Leonardo had problems on another, far more dangerous, front. The seat of the Papacy, Rome was a priest-ridden city and his freethinking ways soon got him into endless trouble with his patrons and the Pope. In the person of Leonardo, art and science meet and combine to produce work of great genius. Leonardo was a compulsive observer of natural phenomena. This combination of art and science seems to fly in the face of our modern obsession with the division of labour. But in the world of the Renaissance it was fairly normal. Art and science frequently went hand in hand. They were united in technology and certain types of engineering. Leonardo is the perfect example of this unity.
“Nature will be my mistress”, he is said to have exclaimed. And this is what is essential about his art – it is rooted in keen observation and tireless experimentation. It is entirely free from the dead hand of routine and the slavish worship of tradition. In Leonardo’s figures we see the result of painstaking observation of the human anatomy. His writings are impregnated with the spirit of philosophical materialism. For him, the most important book was not the Bible or Aristotle. It was that great and beautiful book of Nature, a book that is open for all those with eyes to see. He wrote:
“Human subtlety will never devise an invention more beautiful, simpler or more direct than does nature because in her inventions nothing is lacking, and nothing is superfluous.”
“Those men who are inventors and interpreters between Nature and Man, as compared with boasters and declaimers of the works of others, must be regarded and not otherwise esteemed than as the object in front of a mirror, when compared with its image seen in the mirror. For the first is something in itself, and the other nothingness. Folks little indebted to Nature, since it is only by chance that they wear the human form and without it I might class them with the herds of beasts.”
The story goes that he entered a deep cave (called the Mouth of the Devil) and discovered marine fossils, which, he realised, must have formed over a long time. That led him to question the biblical version of Creation. He certainly held very advanced and subversive views on religion in general and stood close to the materialist standpoint. He engaged in the dissecting of corpses. He did this partly for the purpose of studying human anatomy out of purely scientific interest, but also in order to perfect his artistic technique.

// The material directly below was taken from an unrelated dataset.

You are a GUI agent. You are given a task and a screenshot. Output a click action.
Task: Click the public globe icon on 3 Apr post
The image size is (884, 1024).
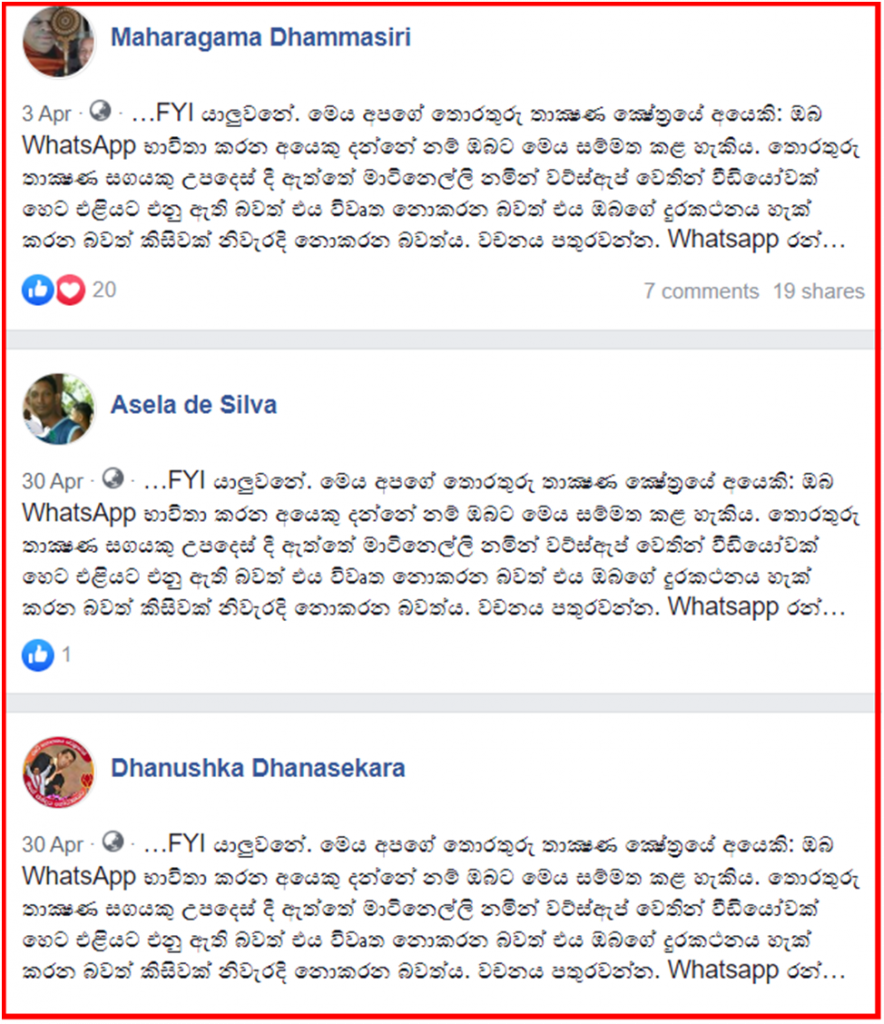100,111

He poured scorn on those who resorted to the authority of Aristotle and the philosophers of old rather than base themselves on observation and experiment:
“Many will think they may reasonably blame me by alleging that my proofs are opposed to the authority of certain men held in the highest reverence by their inexperienced judgments; not considering that my works are the issue of pure and simple experience, who is the one true mistress. These rules are sufficient to enable you to know the true from the false – and this aids men to look only for things that are possible and with due moderation – and not to wrap yourself in ignorance, a thing which can have no good result, so that in despair you would give yourself up to melancholy.”
All this caused a growing rift with the Vatican, which attempted to call him to order. But Leonardo’s unquenchable thirst for scientific knowledge was not to be extinguished by anything as trivial as religion. He continued to walk a dangerous road – the road that consigned Giordano to the flames of the Inquisition and stopped the mouth of Galileo.In the end he was forced to go into exile in France.